When the Nov. 2 trade deadline came and went, it assured Miami Dolphins quarterback Tua Tagovailoa that the team was his for the final two months of the NFL season.
The expiration on that insurance comes in one game.
After the conclusion of the Dolphins’ season finale and 4:25 p.m. kickoff against the New England Patriots on Sunday at Hard Rock Stadium, the offseason begins for Miami. At the forefront of decisions the franchise will have to make, will it commit to sticking with Tagovailoa heading into Year 3 for the Alabama product or will the Dolphins (8-8) reinsert themselves into trade conversations for Houston Texans’ Deshaun Watson or the pursuit of another upper-echelon quarterback?
Tagovailoa is not allowing that possibility to occupy his mind as he heads into the final start of his second NFL season.
“No, I’m not worried about that,” Tagovailoa said over web conference after Wednesday’s practice. “If it comes up, it comes up. If it doesn’t, it doesn’t.”
The comments Dolphins general manager Chris Grier made the last time he spoke, the day after the trade deadline passed, were telling of his mentality.
“If there’s a player available around the league that’s viewed as being one of the top players around the league at any position, you look at it and try and go for it,” Grier said on Nov. 3.
The last half of Tagovailoa’s season could then be viewed as an audition to determine if the franchise is comfortable allowing the No. 5 pick of the 2020 draft keep the reins.
He missed the first game that followed with a finger injury on his throwing hand, further adding to his durability concerns. Tagovailoa then entered in the second half of the Nov. 11 Thursday night win over the Baltimore Ravens and started the ensuing six ahead of Sunday’s matchup with the Patriots (10-6).
Tagovailoa completed 69.3 percent of passes in those six and a half appearances for 1,504 yards (7.2 per attempt), eight touchdowns and five interceptions, plus a rushing score. It started with a stretch of four consecutive outings with a quarterback rating above 100.0, but the past three: 75.5 against the New York Jets, 91.5 at the New Orleans Saints and an ugly 53.1 in Sunday’s sloppy loss in Nashville, 34-3, to the Tennessee Titans that eliminated the Dolphins from playoff contention.
“It didn’t go the way that I wanted it to go,” said Tagovailoa, evaluating his sophomore NFL campaign. “It didn’t go the way that our team wanted it to go. It’s tough when you have an opportunity and you don’t capitalize on that opportunity.”
Tagovailoa only completed 18-of-38 passes, was sacked four times, fumbled three times, lost one of those fumbles, threw an interception and had at least a couple of other passes that could’ve been intercepted in the loss to the Titans.
“We move on,” said Dolphins coach Brian Flores of his message to Tagovailoa this week. “We move on to the next play. We take it one play at a time, one day at a time. We make the corrections, improve and go out there and put your best foot forward. That’s the case for him and every player. That would be my message to anyone that dealt with a little adversity.”
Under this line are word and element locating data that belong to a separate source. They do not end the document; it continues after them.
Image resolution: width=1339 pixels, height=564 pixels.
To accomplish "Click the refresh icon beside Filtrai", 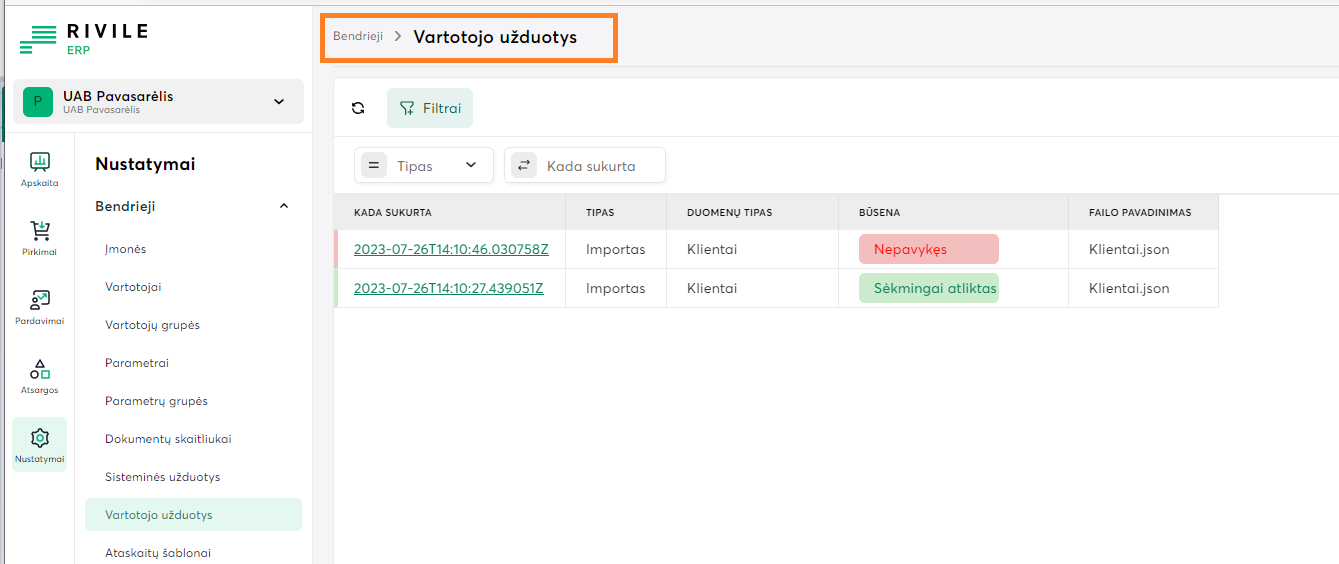I will [358, 108].
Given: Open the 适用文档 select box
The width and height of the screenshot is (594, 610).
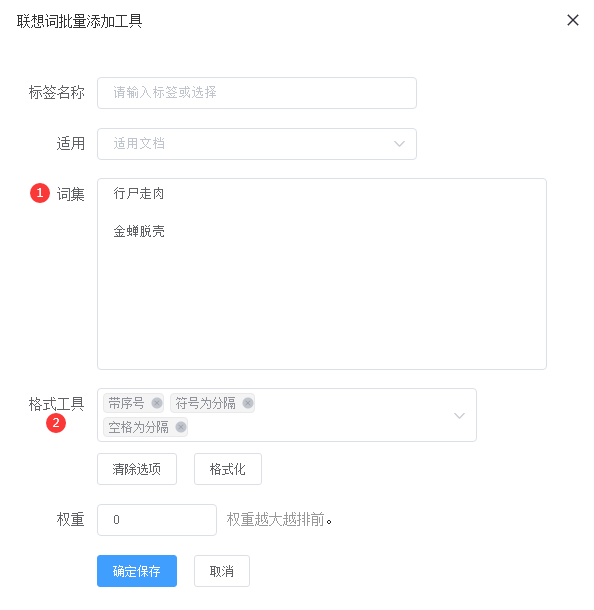Looking at the screenshot, I should click(x=257, y=144).
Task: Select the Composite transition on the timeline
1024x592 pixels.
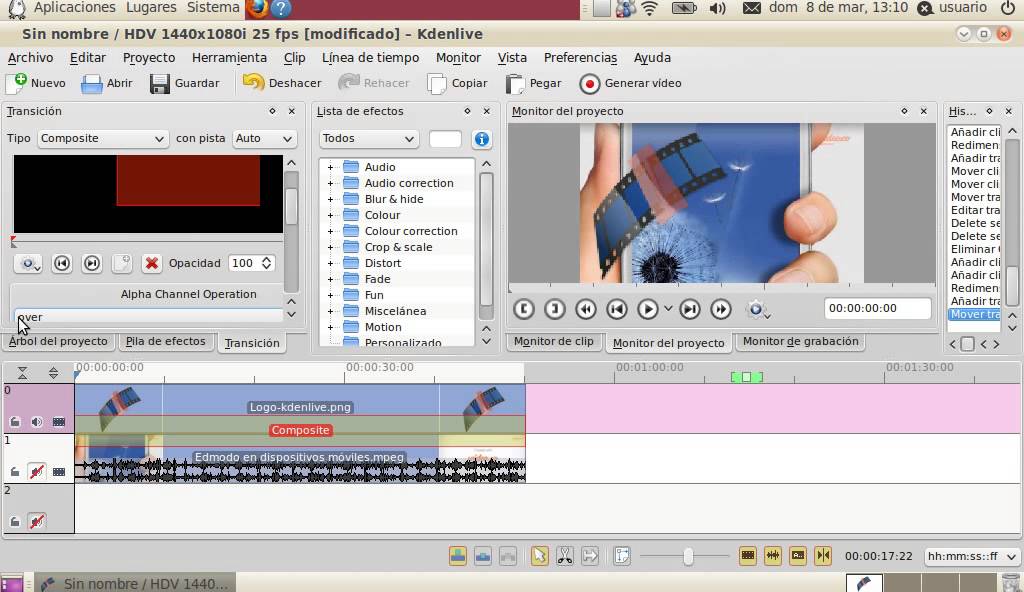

Mishandling the football multiple times in the rain and cold at Nissan Stadium on Sunday, it left Tagovailoa motivated to work on dealing with those conditions in the offseason.
“It’s trying to be able to simulate the cold-weather scenarios and trying to throw the ball when it’s wet at the same time, you know, in cold weather,” said Tagovailoa, from Hawaii, playing college football at Alabama and now professionally in Miami. “A lot of the good teams are cold-weather teams, as well. I think that’s something to take into consideration this offseason for myself. Probably go visit my brother or take a trip somewhere that’s cold and kind of get the feel of that.”
With one game left in his second season, Tagovailoa has a slightly better quarterback rating than he did as a rookie, 89.8 to 87.1. His completion percentage improved from 64.1 to 67.8 and yards per attempt have increased from 6.3 to 7.0. With 76 more pass attempts this year, he has thrown four more touchdowns — from 11 to 15 — but five more interceptions, from five to 10.
The lack of a bigger Year 2 leap also comes amid other factors like offensive coaching changes, arguably the league’s worst pass-protecting offensive line, the lack of a consistent running game and elite, consistently healthy receiving corps and his own health/availability.